Non c’è dentro, né spirito, né fuori o coscienza, nient’altro che il corpo così come lo si vede, un corpo che non cessa di essere, anche quando cade l’occhio che lo vede.

E questo corpo è un fatto.

Antonin Artaud

 

Un ci/si impersonale che turbina frammento per frammento tra le pagine inaugura la sezione più sperimentale del libro, la terza dal titolo Tra/me (e me) e le trame si dipanano in continui rizomi imprendibili, la scrittura apprende dalla fuga di unorso e si fa pura evasione: «…micromorte quotidiana che si dice in potenziante passività intra-agente, formula della decreazione che rifiuta l’ergersi colonizzante della troppo umana agency, quella che l’incompreso stato d’eccezione estende fino a fingere che sia diffuso privilegio dell’intero mondo animale, bieco antropocentrismo antropomorfizzante che non cessa di mettere a profitto la coatta trasposizione automatica dell’umano sulle bestie difformi per bloccare, con lugubre mossa, lo sfigurante trascorrere dell’in/comune faglia zoonotica verso una perenne, a-significante rivoluzione…» (p. 90).

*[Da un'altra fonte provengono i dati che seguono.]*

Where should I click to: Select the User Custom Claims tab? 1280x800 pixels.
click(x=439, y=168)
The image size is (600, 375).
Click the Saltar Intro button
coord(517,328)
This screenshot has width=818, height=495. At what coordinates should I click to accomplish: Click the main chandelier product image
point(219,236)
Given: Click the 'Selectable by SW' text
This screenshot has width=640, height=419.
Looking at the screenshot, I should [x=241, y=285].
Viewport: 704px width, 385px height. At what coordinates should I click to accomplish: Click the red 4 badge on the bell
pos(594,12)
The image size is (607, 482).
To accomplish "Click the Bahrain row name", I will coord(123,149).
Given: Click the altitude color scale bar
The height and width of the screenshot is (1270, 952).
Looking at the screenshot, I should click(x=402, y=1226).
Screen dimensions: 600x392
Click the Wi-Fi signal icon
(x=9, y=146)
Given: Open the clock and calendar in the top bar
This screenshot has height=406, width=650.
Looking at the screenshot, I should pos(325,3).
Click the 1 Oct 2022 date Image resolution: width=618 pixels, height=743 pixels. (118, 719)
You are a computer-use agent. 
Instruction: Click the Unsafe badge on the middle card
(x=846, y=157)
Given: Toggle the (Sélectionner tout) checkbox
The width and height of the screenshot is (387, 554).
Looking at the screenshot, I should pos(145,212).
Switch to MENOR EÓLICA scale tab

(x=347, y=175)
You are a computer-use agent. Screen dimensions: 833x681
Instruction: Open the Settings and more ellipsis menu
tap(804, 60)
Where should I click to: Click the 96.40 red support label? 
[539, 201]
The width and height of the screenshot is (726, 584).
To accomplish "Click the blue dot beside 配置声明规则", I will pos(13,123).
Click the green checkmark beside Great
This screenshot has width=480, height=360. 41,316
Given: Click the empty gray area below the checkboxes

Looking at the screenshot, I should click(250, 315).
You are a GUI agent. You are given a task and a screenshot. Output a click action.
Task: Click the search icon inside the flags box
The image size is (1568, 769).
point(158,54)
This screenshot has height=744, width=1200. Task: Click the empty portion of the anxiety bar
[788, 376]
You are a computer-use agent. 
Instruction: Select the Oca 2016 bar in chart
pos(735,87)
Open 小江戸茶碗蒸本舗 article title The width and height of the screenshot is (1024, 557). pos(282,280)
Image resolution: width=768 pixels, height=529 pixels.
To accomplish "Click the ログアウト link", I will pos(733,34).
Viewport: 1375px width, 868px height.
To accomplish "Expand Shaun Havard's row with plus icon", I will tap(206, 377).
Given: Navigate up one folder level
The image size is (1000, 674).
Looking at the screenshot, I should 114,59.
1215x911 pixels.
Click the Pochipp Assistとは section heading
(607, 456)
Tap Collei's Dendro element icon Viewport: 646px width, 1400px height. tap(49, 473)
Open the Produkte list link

Scomparso il soggetto emittente ci si fa conduttori come metalli, ci scopriamo immediatamente operativi nelle pieghe e mentre gli occhi seguono le parole le gambe cominciano a muoversi, pezzi di fughe che s’avviano nonostante tutto, nonostante la «…mugghiante burrasca che, beffarda, cancella il capo devastante, per dare e tempo e spazio, in e a ciò che resta, alla schiuma che la coda fa impazzire nel gioco inebriante, nella memorabile partita, nello sfumato disparire che l’arma-bastone in tatto, appoggio o svolazzante bersaglio già trasforma, perché solo i morti e le morte possono perdonare […]» (p. 111).